### Stated task:
Print every line of the material below word for word, leaving out the pictures.

Records for finding described items
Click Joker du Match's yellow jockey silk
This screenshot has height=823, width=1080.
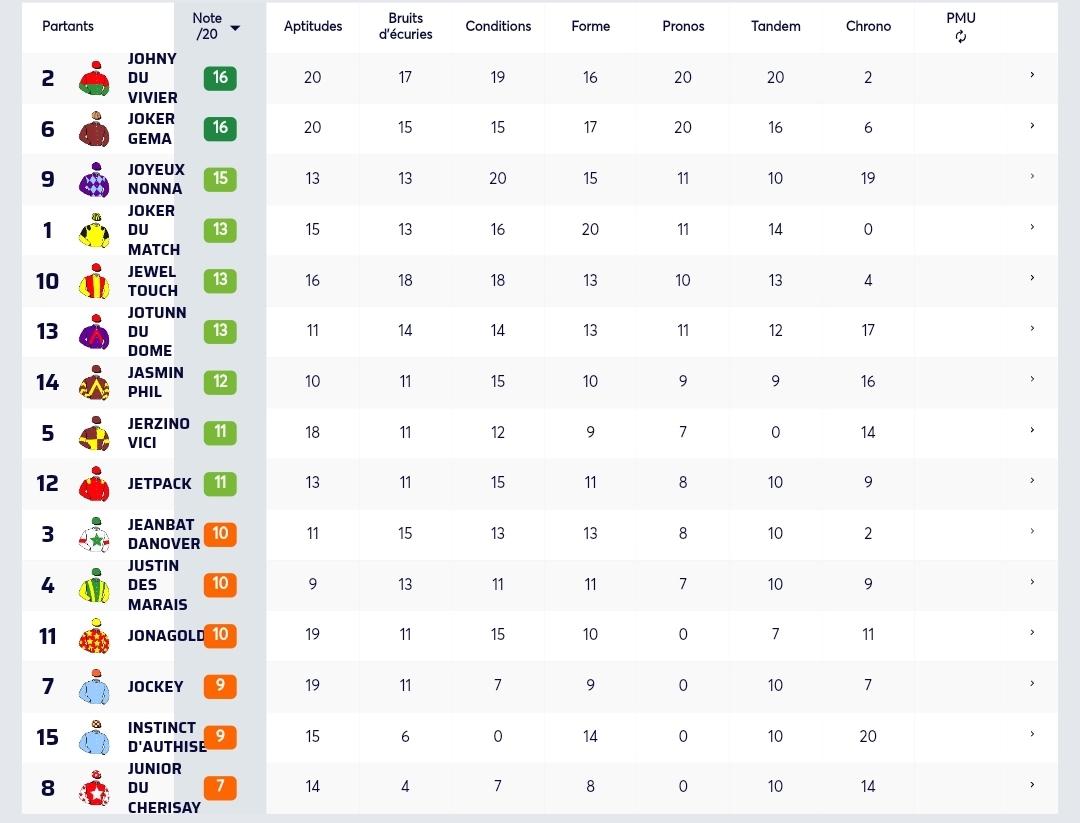(x=94, y=230)
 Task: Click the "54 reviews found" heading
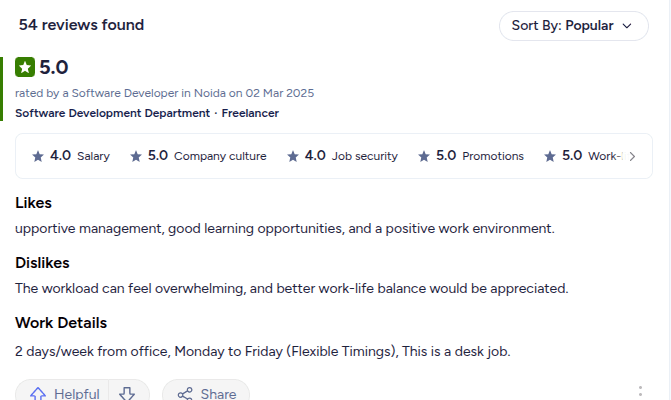click(81, 25)
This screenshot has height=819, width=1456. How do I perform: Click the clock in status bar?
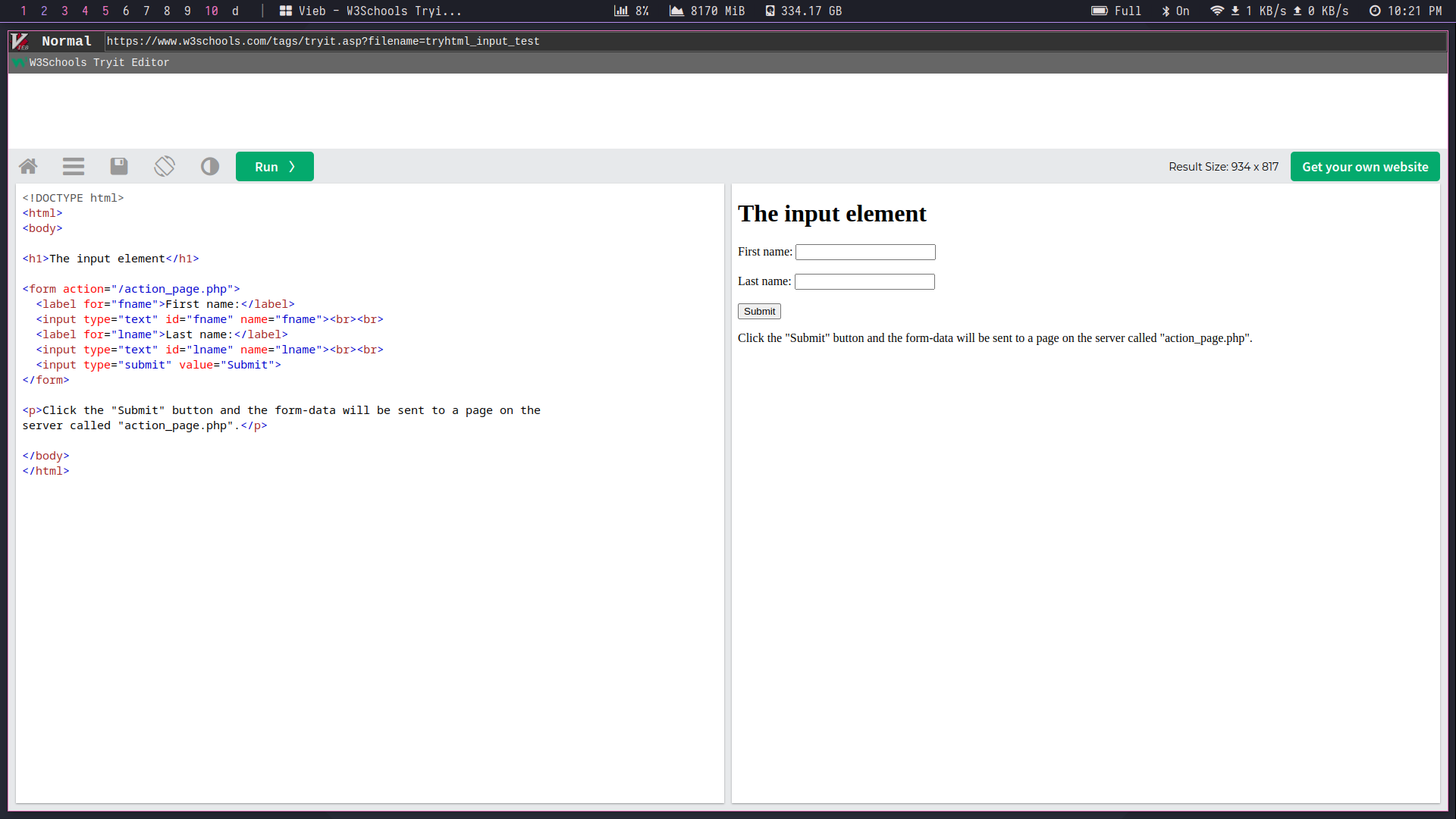1405,11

### Solution:
Click Joker du Match's yellow jockey silk
This screenshot has height=823, width=1080.
(x=94, y=230)
 Task: Click the "54 reviews found" heading
click(81, 25)
This screenshot has height=819, width=1456. How do I perform: Click the clock in status bar?
1405,11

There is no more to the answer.